In the listing, swap "icon" for "symbol" everywhere in the lines from the one holding "Screen dimensions: 721x534" through the end of the listing, both ends included. Give back only those lines, otherwise unchanged.

* begin *

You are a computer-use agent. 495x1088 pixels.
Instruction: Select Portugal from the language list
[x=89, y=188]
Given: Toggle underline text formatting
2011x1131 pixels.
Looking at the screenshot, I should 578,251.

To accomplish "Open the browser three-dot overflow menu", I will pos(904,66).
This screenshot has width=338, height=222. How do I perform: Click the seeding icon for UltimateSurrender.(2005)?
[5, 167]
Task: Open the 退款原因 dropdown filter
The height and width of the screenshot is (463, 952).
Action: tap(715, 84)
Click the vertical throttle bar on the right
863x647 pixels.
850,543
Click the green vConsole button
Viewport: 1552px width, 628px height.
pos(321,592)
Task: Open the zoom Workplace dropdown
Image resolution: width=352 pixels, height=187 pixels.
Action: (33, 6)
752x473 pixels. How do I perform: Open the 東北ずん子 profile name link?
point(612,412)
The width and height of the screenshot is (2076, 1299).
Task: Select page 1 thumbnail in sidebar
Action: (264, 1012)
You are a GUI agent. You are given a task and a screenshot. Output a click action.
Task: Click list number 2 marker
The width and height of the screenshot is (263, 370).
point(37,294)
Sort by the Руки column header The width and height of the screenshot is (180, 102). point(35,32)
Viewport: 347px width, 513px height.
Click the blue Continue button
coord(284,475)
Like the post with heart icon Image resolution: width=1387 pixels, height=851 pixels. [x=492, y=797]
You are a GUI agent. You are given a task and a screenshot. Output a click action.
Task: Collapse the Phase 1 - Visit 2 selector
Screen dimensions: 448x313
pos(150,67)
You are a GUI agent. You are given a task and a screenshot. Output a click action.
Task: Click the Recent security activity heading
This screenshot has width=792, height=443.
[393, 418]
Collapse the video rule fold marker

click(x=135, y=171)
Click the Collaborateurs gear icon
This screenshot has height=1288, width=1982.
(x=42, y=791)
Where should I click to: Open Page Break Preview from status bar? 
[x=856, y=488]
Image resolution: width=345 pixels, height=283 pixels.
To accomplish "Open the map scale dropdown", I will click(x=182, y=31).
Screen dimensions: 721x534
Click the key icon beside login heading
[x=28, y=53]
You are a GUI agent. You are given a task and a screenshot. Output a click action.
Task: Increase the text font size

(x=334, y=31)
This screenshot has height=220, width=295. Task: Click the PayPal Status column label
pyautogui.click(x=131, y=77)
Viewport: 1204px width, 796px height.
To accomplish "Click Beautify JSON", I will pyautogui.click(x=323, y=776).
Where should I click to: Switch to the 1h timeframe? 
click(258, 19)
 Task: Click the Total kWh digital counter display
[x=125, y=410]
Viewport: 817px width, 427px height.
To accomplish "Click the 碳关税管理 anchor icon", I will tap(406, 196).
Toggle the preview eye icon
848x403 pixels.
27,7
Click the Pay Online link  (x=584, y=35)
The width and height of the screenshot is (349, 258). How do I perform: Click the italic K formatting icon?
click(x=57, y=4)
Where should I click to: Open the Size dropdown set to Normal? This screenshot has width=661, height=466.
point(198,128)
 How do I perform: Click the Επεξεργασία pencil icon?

* end *

Answer to the problem:
Screen dimensions: 721x534
Click the key symbol beside login heading
[x=28, y=53]
You are a GUI agent. You are given a task and a screenshot. Output a click action.
Task: Increase the text font size

(x=334, y=31)
This screenshot has height=220, width=295. Task: Click the PayPal Status column label
pyautogui.click(x=131, y=77)
Viewport: 1204px width, 796px height.
To accomplish "Click Beautify JSON", I will pyautogui.click(x=323, y=776).
Where should I click to: Switch to the 1h timeframe? 
click(258, 19)
 Task: Click the Total kWh digital counter display
[x=125, y=410]
Viewport: 817px width, 427px height.
To accomplish "Click the 碳关税管理 anchor symbol", I will tap(406, 196).
Toggle the preview eye symbol
848x403 pixels.
27,7
Click the Pay Online link  (x=584, y=35)
The width and height of the screenshot is (349, 258). How do I perform: Click the italic K formatting symbol?
click(x=57, y=4)
Where should I click to: Open the Size dropdown set to Normal? This screenshot has width=661, height=466.
point(198,128)
 How do I perform: Click the Επεξεργασία pencil symbol?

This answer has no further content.